* **THE RECORDS**

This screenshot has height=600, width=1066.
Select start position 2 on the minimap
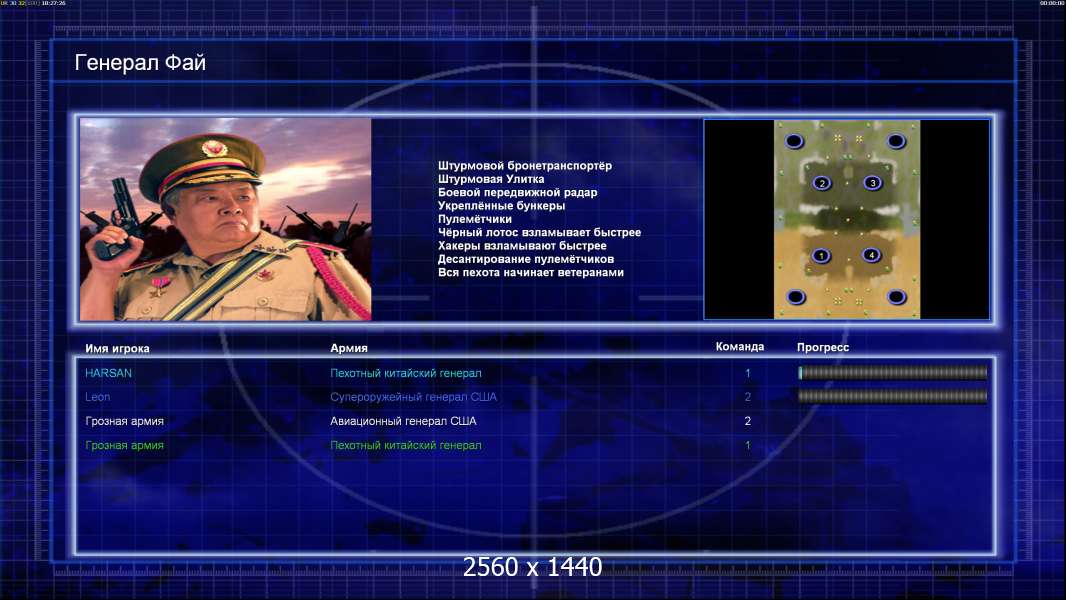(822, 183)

---

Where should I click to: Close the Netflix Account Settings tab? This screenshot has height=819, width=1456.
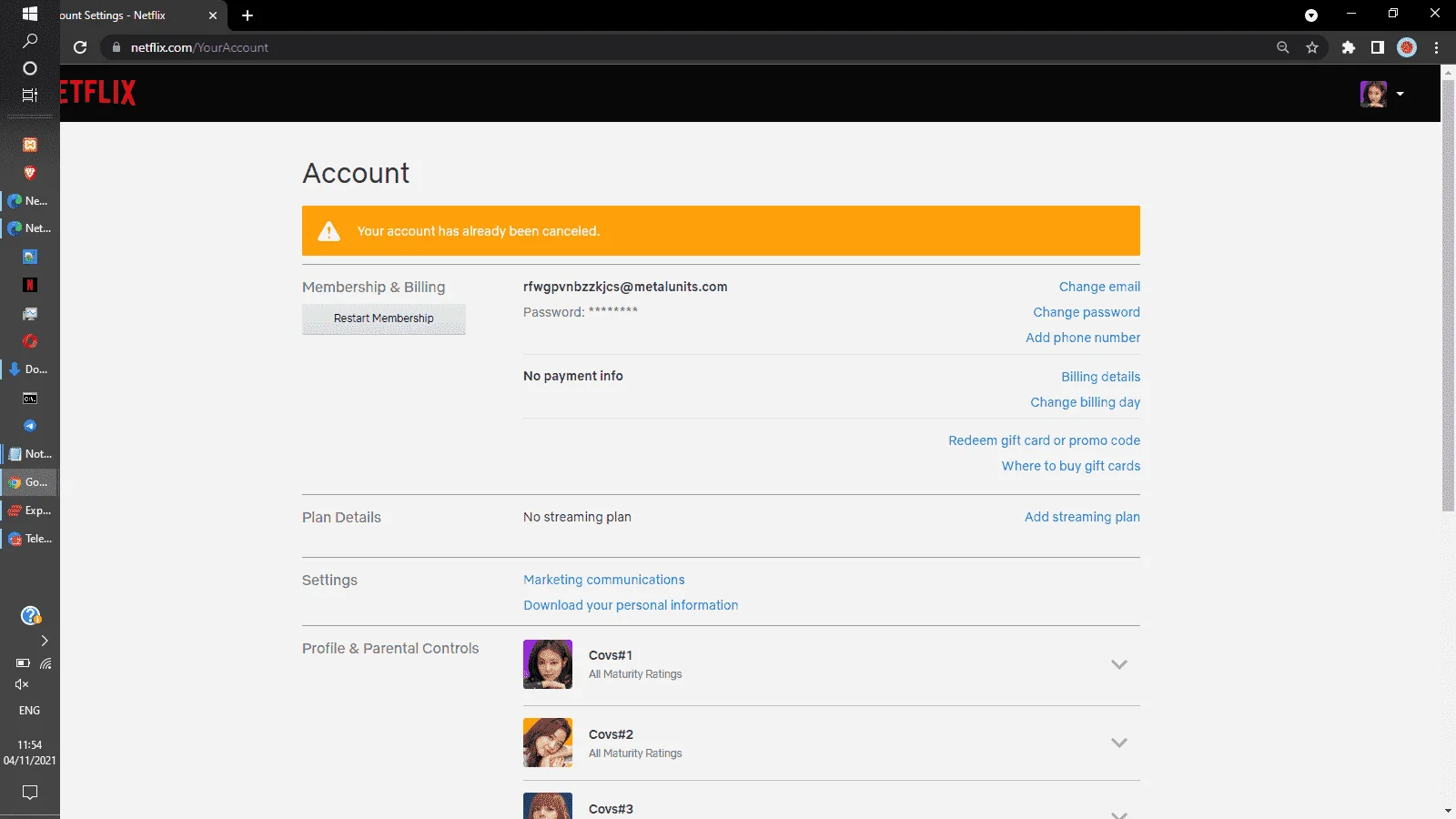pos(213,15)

==

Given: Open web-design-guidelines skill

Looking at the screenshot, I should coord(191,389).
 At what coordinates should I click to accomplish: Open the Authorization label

* **EXERCISE**
Reproduce exactly the entries above, limited to the lines from the one with "Given: Open web-design-guidelines skill" through the one with "At what coordinates", both included.

* **REPLY TO THE EXERCISE**
Given: Open web-design-guidelines skill

Looking at the screenshot, I should coord(191,389).
 At what coordinates should I click to accomplish: Open the Authorization label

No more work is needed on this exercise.